In my PCPs office there are several NPs, one calls herself a Dr. She actually wrote me an RX for something I am highly allergic to, I'm talking go to ER and be intubated for! What is it?...most RN,NPs I've seen have enough sense to read a chart. I'm retired from ICU and can't get thru to this woman...I think narcissistic is way beyond what I'd call her.She doesn't listen to the patient and she talks down to us, even those of us that are retired with the same RN background.
Dazed and confused to Dr A. S. FNP-C...
I am an NP and my PHd took almost 4 years. There is ultrasound tech with a PHd that everyone addresses as Dr. __ and of course is a male. I am female, and I am Mrs.
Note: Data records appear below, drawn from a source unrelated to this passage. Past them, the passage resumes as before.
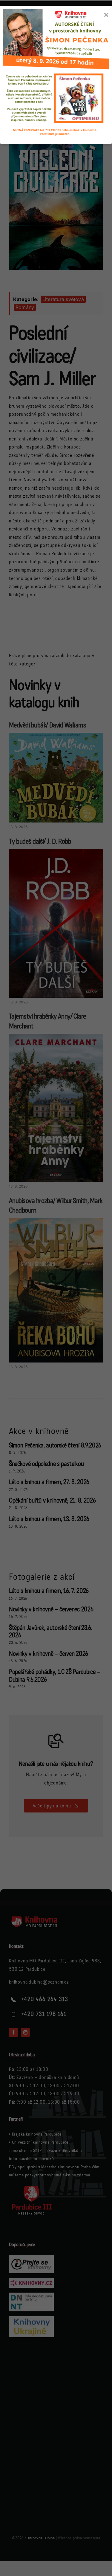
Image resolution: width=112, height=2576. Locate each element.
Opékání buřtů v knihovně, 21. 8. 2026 (52, 1500)
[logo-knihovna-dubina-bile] (39, 1918)
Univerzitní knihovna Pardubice (40, 2142)
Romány (25, 307)
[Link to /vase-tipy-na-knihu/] (56, 1741)
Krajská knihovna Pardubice (37, 2134)
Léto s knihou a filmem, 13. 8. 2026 (49, 1519)
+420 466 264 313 (45, 1999)
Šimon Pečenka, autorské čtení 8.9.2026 (55, 1445)
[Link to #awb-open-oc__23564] (98, 48)
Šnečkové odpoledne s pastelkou (46, 1464)
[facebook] (13, 2032)
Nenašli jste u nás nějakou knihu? (56, 1763)
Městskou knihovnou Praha (65, 2167)
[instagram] (25, 2032)
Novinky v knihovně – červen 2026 (48, 1654)
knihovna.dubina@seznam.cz (39, 1982)
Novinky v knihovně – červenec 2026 (51, 1609)
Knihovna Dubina (41, 2538)
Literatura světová (63, 299)
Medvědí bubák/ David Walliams (47, 725)
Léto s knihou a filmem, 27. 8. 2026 (49, 1482)
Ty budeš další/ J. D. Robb (40, 841)
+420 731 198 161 (44, 2014)
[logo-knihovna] (31, 45)
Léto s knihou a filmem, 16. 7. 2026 (49, 1591)
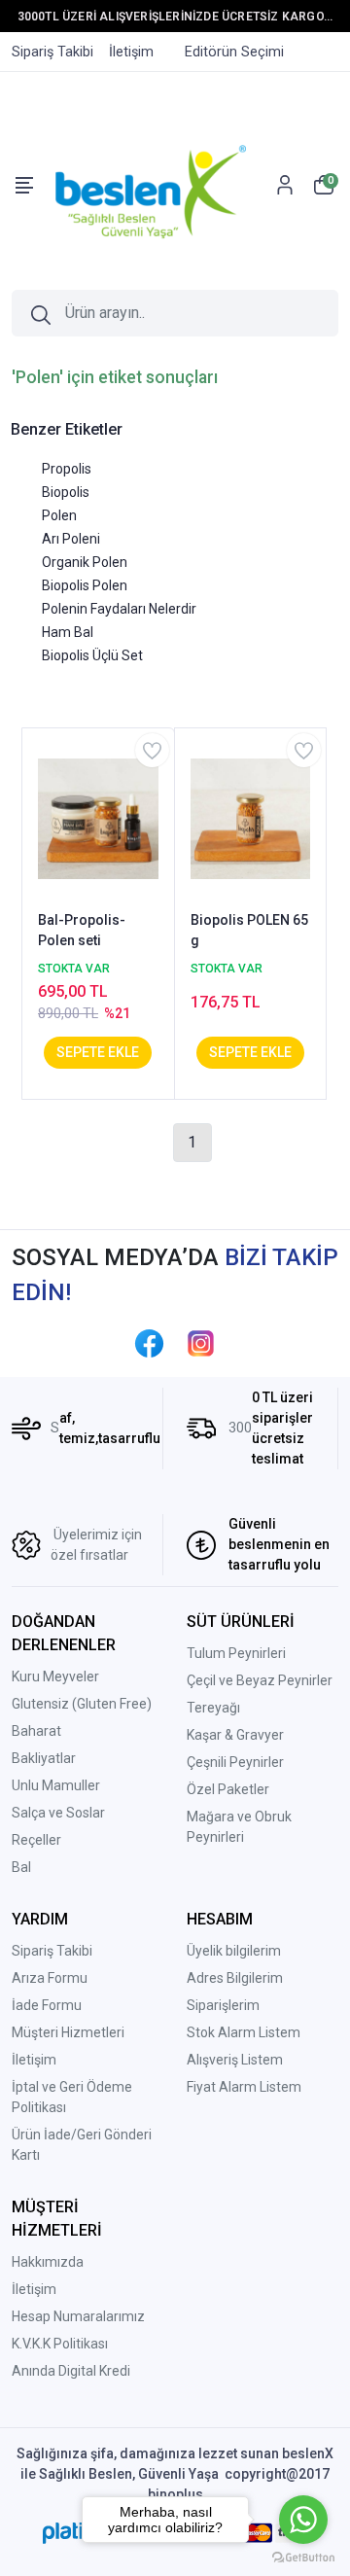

I can say many horror stories about physicians and surgeons but I am not going there. A doctor title given by any university is to be respected and used by the person who earned it.So a DNP should introduce herself and insist others to call her a doctor rightfully. I can tell you why nurse practitioners are equal or better providers:
1. Medical model has made this country to have most expensive and least effective healthcare system contributed by physician greed.
2. NPs do not prescribe controlled substances to increase revenue and patients
3. Take time to listen and provide optimal care with more health education and less prescriptions.
4. A nurse practitioner will take due care of you if you have insurance or not because of the nursing philosophy of caring for everyone.
So it is time to wake up to the reality and go to a nurse practitioner if you want to live a healthy long life.